Despite the prevalence and potential severity of these symptoms of gastroesophageal
reflux, 35% of affected individuals do not seek medical care, preferring to
self-medicate with non-prescription antacids or histamine receptor antagonists
(H2RAs).
During this symposium, the faculty discussed the pathogenesis and diagnosis
of gastroesophageal reflux and the current treatment options. Seymour M. Sabesin,
MD, FACP (Rush Univer-sity, Chicago), moderator, characterized gastroesophageal
reflux as a chronic disease that is effectively and safely treated by
inhibition of acid production by the stomach.
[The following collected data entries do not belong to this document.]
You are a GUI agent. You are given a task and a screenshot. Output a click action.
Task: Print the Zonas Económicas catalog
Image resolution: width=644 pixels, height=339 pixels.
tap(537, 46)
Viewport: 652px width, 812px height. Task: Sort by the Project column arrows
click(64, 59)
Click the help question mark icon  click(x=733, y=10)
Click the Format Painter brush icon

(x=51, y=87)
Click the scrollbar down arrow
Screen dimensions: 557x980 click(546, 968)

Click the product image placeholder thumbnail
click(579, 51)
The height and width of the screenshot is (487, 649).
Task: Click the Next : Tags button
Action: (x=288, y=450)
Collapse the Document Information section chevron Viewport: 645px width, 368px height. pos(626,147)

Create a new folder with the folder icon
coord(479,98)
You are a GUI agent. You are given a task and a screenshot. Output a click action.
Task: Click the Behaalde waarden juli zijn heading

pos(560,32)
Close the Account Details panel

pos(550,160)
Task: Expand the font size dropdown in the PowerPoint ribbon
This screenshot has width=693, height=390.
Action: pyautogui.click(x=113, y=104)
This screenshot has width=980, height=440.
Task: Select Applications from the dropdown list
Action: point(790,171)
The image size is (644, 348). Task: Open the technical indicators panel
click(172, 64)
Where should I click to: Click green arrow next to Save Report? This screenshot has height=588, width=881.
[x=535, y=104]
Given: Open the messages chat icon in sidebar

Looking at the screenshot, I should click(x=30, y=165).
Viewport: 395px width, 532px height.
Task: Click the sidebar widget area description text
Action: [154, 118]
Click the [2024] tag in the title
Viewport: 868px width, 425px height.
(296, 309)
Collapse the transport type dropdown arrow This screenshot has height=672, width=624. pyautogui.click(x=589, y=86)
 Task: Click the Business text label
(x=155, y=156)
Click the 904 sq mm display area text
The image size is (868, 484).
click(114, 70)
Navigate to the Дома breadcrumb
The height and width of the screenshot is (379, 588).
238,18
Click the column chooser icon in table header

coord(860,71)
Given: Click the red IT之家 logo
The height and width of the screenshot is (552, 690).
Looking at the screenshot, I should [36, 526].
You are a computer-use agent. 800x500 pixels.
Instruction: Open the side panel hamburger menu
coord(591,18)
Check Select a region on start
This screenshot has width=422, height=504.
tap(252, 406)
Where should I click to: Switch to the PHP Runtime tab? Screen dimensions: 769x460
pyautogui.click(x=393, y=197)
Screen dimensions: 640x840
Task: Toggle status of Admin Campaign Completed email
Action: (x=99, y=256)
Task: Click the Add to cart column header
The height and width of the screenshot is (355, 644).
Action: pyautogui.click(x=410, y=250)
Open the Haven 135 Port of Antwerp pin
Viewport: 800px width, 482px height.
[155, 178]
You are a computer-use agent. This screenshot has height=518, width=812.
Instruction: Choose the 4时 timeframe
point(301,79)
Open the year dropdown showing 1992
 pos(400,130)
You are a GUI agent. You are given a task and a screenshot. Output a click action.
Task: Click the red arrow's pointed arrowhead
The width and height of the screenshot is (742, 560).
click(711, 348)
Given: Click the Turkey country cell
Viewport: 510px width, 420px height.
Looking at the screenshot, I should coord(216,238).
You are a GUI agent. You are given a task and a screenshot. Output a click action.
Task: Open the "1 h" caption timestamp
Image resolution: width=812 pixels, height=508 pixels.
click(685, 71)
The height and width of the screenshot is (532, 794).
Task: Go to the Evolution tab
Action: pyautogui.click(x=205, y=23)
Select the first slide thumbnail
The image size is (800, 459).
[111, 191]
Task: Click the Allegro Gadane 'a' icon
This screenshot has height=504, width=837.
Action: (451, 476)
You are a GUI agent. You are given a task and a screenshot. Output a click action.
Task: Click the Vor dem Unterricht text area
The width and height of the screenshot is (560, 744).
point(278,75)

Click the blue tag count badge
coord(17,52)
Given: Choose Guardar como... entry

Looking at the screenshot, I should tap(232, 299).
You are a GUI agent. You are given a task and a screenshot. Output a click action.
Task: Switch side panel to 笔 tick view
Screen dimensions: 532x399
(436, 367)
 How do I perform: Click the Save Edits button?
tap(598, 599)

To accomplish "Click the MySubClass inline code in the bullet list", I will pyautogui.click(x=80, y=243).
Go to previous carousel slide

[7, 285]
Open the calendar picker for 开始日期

This program was supported by an unrestricted educational grant from Eisai,
Inc. and Janssen Pharmaceutica Inc.
The Physician Assistant’s Perspective on Gastrointestinal Reflux Disease
In many cases of gastroesophageal reflux, heartburn and
regurgitation are accompanied by extraesophageal symptoms including chronic
cough, sore throat, hoarseness, and may be associated with adult-onset asthma
and other pulmonary disorders. These extraesophageal GERD-related symptoms may
appear without significant complaints of heartburn or regurgitation. The severity
of heartburn symptoms does not necessarily correlate with the presence or absence
of visible esophageal inflammation or erosion, yet these symptoms may contribute
to sleep disturbance and diminished health-related quality of life. Thus, in
all cases, the primary objective of treatment for gastroesophageal reflux is
symptom relief. Treatment of patients with erosive esophagitis, a condition
for which the term gastroesophageal reflux disease (GERD) is often
reserved, is also designed to prevent serious complications: esophageal strictures
and ulcerations, and Barretts esophagus (ridges of metaplastic columnar
epithelium in the distal esophagus) which is widely thought to be a precursor
lesion for adenocarcinoma.
After describing the spectrum of symptoms with which patients with gastroesophageal
reflux present (Figure 1), Kenneth D. Ingram, PA-C (Oregon Health and Science
University) distinguished between patients with erosive esophagitis and those
with nonerosive reflux disease (NERD). Until recently, most research on gastroesophageal
reflux focused on erosive disease because investigators needed an indisputable
criterion for the diagnosis of GERD in clinical trials. Endoscopic evidence
met that need. However, Mr. Ingram said, this conceptual limitation ignored
accumulating evidence that the greatest impact of GERD is on the quality of
life, and such impairment tends to be similar in patients with or without erosive
esophagitis. The assumption that therapeutic requirements are not as great
in patients with NERD has also been contested in recent studies, emphasizing
the clinical challenge and importance of this condition.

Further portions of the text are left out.